Exactly as they appear, copy the lines from the one holding "Click Australia flag" through the end of the records, leaving pictures out.

> MATERIAL SHOWN
*****

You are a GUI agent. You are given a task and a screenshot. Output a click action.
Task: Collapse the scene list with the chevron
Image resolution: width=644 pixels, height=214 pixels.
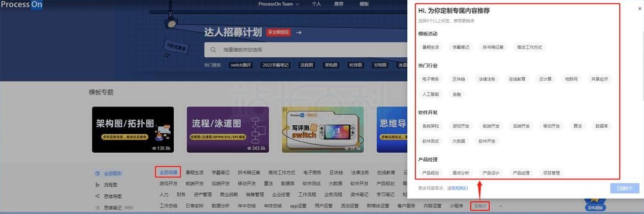[x=501, y=206]
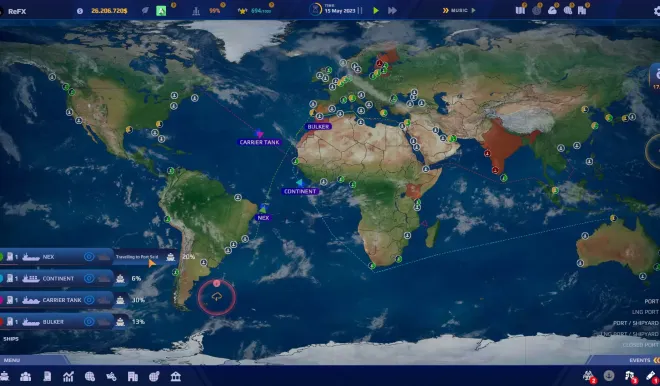Open the staff people icon in menu
The width and height of the screenshot is (660, 386).
coord(26,376)
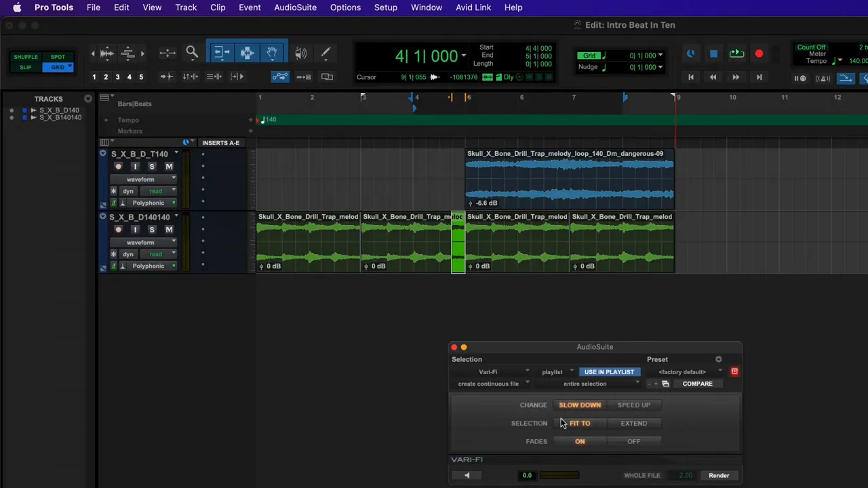
Task: Open the Clip menu
Action: [x=218, y=7]
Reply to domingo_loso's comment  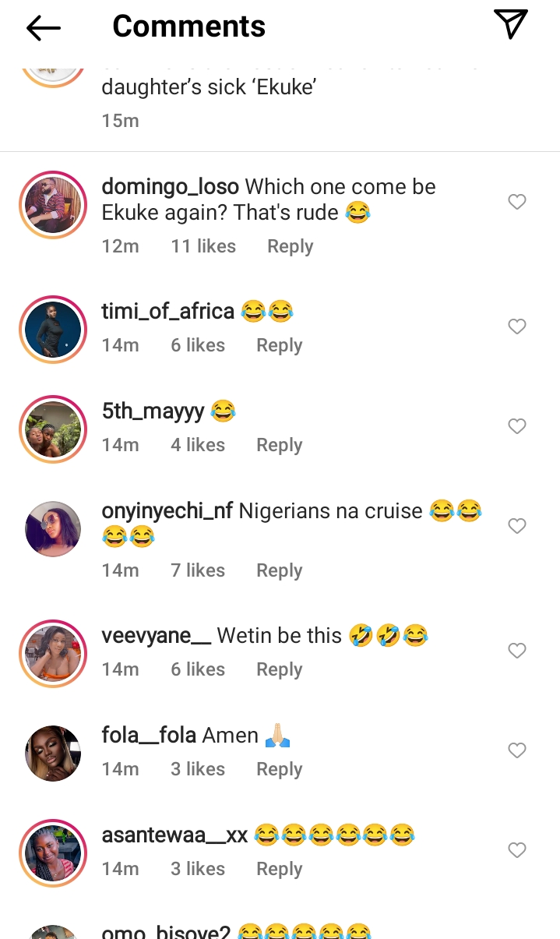[290, 246]
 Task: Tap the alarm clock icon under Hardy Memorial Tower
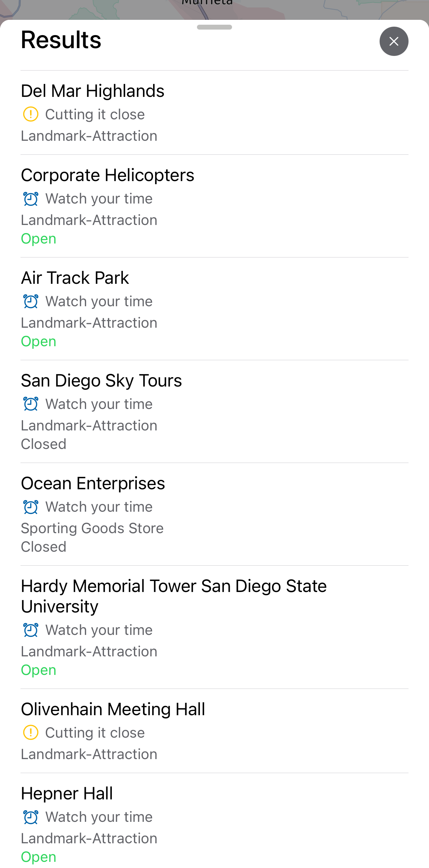31,630
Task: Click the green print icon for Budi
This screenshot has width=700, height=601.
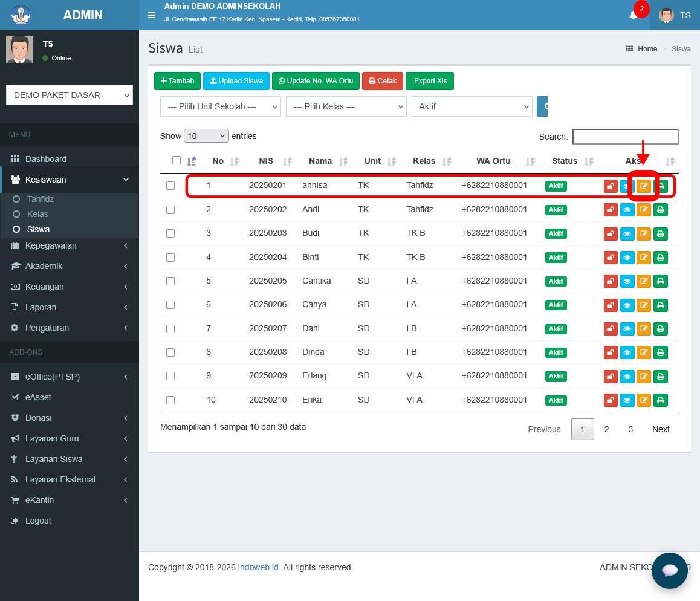Action: (x=660, y=233)
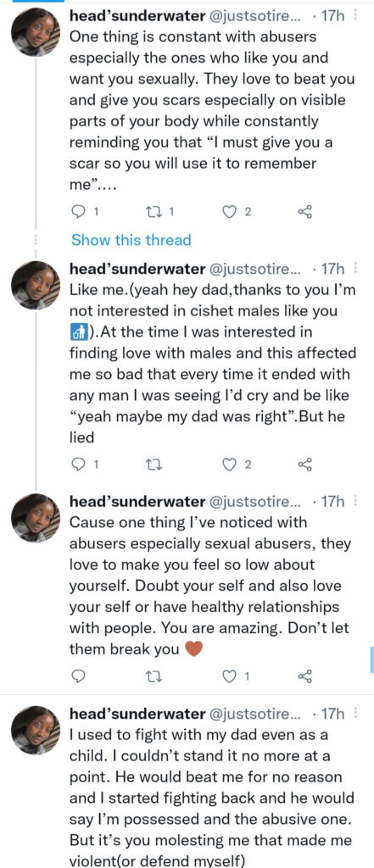This screenshot has height=868, width=374.
Task: Share the tweet ending with 'But he lied'
Action: pyautogui.click(x=305, y=465)
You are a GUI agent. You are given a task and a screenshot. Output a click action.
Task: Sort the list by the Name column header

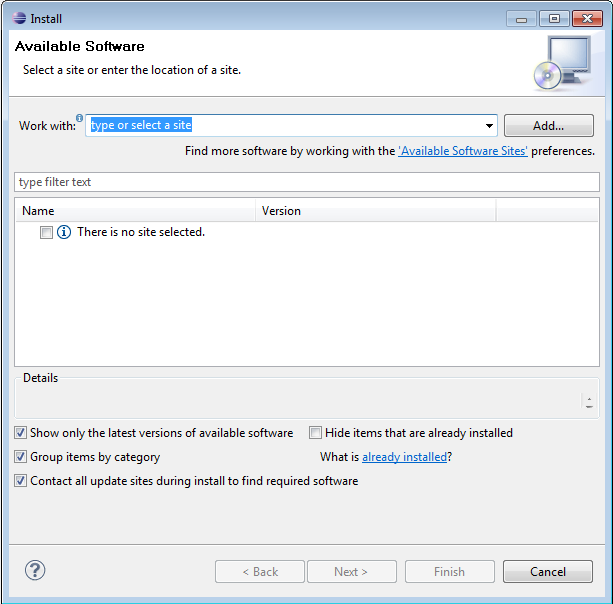tap(135, 211)

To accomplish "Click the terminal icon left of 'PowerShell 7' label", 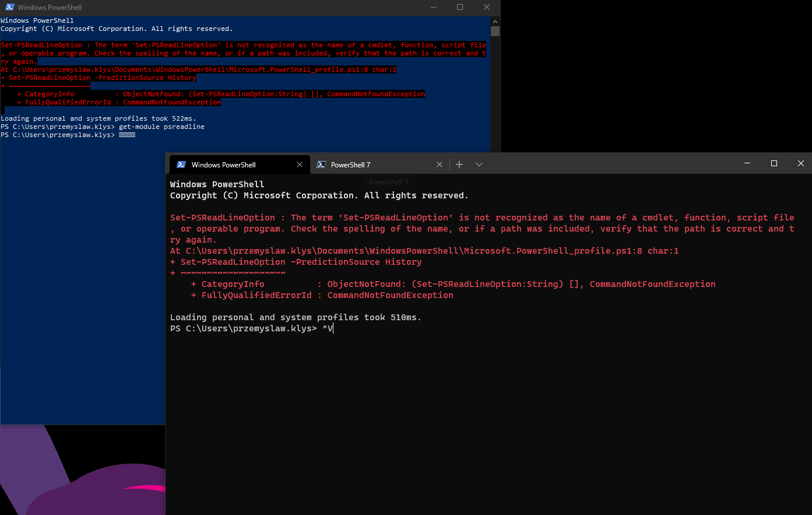I will (321, 164).
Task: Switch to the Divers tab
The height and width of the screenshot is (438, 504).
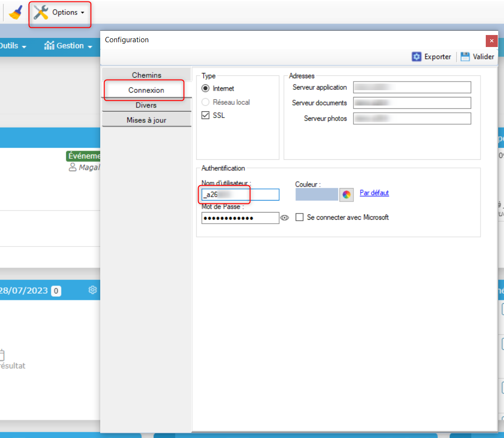Action: click(x=146, y=105)
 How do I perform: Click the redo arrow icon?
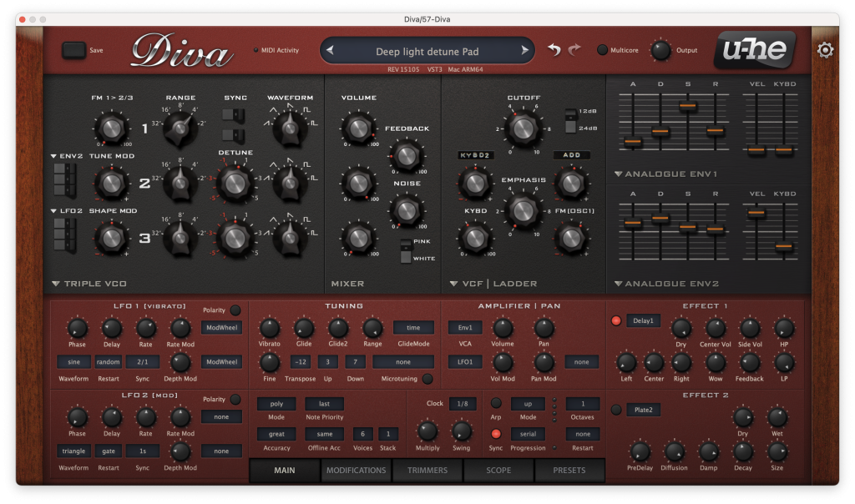coord(574,50)
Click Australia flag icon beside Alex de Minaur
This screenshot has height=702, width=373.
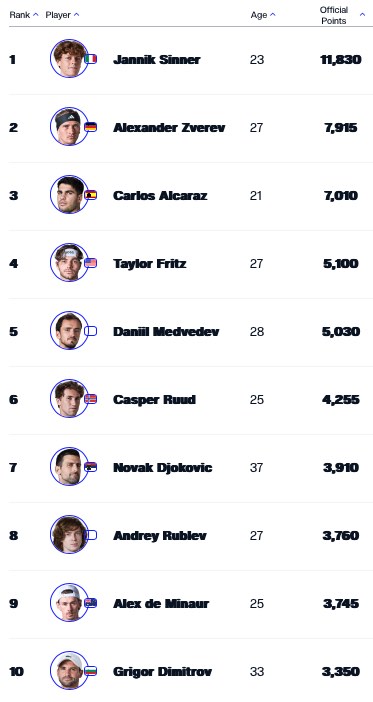(x=90, y=603)
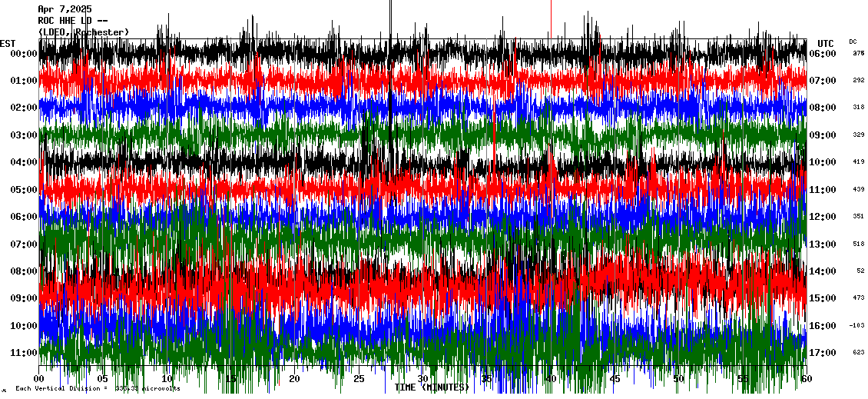
Task: Click the DC value 623
Action: pyautogui.click(x=858, y=353)
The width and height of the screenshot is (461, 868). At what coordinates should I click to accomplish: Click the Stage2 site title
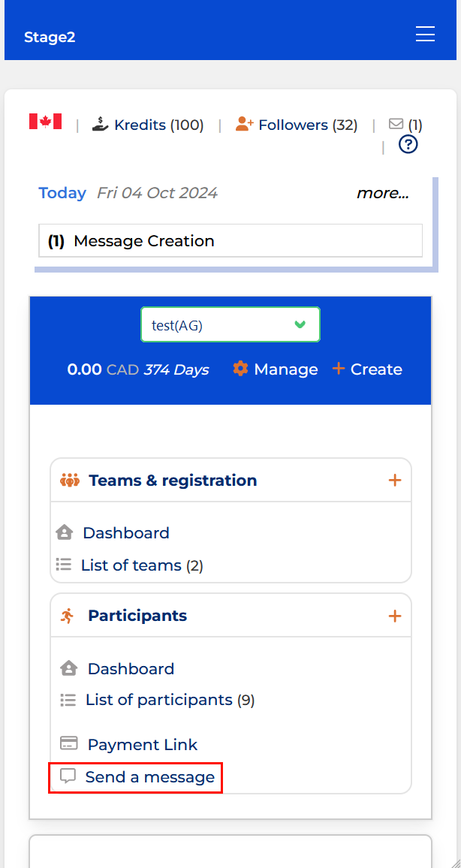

*****

> EXERCISE RESPONSE
Click Australia flag icon beside Alex de Minaur
This screenshot has height=702, width=373.
(x=90, y=603)
Task: Click the DC value 623
Action: pyautogui.click(x=858, y=353)
The width and height of the screenshot is (461, 868). At what coordinates should I click to accomplish: Click the Stage2 site title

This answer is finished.